*** ФРАГМЕНТ ТЕКСТА ***

Современная гипотеза состоит в том, что посылаемые электродами разряды тока каким-то образом блокируют или регулируют аномальные импульсы, исходящие от близлежащих нейронов. Мы знаем абсолютно точно одно: пациенты с целым рядом неврологических заболеваний чувствуют себя лучше, когда им в мозг вживляют, а потом активируют электростимуляторы.
Любая система глубокой стимуляции мозга включает три компонента: работающий от батарейки генератор электрической активности, который посылает электрические импульсы; электроды для передачи импульса в мозг и покрытую изоляцией проволочку для соединения генератора с электродами. Генератор, как правило, помещают в подключичную ямку, а проволочку пропускают вверх по шее (под кожей), за ухом и через свод черепа спускают вниз в мозг. Затем генератор включают, а управление им выводится на портативный пульт.
В настоящий момент нейрохирурги продолжают изучение вопроса, в какую именно область мозга имплантировать электроды.

*** СОХРАНЁННЫЕ ДАННЫЕ ***

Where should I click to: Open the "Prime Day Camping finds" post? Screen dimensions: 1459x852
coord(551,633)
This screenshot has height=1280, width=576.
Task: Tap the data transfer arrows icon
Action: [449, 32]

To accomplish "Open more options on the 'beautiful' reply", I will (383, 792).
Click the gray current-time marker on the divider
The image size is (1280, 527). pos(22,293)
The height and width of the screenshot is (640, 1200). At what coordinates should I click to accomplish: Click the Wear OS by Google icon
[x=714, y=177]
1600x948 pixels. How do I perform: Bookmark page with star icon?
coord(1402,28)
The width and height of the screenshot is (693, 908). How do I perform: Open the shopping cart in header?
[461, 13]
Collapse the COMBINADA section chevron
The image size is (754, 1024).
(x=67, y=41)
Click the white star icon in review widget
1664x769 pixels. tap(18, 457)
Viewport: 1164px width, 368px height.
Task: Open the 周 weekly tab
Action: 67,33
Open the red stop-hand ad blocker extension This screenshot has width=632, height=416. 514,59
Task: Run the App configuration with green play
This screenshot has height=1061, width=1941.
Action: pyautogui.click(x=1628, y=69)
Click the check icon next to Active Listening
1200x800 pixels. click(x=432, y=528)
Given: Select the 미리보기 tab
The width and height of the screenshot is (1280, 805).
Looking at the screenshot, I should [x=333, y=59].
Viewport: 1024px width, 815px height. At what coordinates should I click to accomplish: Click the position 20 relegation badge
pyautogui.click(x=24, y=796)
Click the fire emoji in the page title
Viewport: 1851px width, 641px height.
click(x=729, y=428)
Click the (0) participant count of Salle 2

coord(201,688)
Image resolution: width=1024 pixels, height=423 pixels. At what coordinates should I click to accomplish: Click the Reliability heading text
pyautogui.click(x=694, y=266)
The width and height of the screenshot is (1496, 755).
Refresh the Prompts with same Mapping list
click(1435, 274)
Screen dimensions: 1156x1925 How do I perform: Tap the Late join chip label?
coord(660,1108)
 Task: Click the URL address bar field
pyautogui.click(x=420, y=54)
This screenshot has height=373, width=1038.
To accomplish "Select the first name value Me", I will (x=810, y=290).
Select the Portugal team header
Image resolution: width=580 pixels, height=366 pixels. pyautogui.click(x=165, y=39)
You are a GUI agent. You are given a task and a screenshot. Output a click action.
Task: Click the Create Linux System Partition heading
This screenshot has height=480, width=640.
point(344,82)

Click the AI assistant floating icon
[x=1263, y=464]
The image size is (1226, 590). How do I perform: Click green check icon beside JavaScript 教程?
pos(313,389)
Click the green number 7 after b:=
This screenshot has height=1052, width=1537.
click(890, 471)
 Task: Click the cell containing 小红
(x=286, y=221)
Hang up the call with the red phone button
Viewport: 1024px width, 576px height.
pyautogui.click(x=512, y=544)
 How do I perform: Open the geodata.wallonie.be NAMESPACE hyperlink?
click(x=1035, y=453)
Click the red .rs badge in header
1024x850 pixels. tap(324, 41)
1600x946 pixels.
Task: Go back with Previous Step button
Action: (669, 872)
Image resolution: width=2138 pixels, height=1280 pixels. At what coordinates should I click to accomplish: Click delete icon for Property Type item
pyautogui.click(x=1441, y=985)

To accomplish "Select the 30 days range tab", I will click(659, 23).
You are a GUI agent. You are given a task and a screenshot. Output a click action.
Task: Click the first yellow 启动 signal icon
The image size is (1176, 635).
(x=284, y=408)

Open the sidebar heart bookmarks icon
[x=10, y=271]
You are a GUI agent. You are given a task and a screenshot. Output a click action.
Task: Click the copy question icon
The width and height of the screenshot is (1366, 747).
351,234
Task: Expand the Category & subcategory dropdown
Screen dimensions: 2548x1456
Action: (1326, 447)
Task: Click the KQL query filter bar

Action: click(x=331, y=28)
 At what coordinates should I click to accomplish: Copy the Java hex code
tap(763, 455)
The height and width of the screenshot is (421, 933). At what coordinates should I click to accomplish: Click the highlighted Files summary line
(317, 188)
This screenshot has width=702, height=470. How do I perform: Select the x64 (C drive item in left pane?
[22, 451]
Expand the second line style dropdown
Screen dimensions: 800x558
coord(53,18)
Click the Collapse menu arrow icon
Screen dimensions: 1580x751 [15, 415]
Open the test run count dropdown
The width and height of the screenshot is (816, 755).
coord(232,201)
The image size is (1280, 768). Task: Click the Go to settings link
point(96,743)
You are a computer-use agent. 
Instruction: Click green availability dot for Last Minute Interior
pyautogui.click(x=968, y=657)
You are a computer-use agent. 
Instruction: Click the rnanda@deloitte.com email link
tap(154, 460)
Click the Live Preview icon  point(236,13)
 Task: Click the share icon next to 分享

***

| ЗАДАНИЕ 1 |
Куда, согласно тексту о глубокой стимуляции мозга, как правило, помещают генератор?
| ЗАДАНИЕ 2 |
Процитируйте отрывок из текста о глубокой стимуляции мозга, начиная со слов «Современная гипотеза состоит» и заканчивая словами «потом активируют электростимуляторы.».
Отвечайте, опираясь только на текст о глубокой стимуляции мозга.

| ПОЛЕ ОТВЕТА 1 |
В подключичную ямку.

| ПОЛЕ ОТВЕТА 2 |
Современная гипотеза состоит в том, что посылаемые электродами разряды тока каким-то образом блокируют или регулируют аномальные импульсы, исходящие от близлежащих нейронов. Мы знаем абсолютно точно одно: пациенты с целым рядом неврологических заболеваний чувствуют себя лучше, когда им в мозг вживляют, а потом активируют электростимуляторы.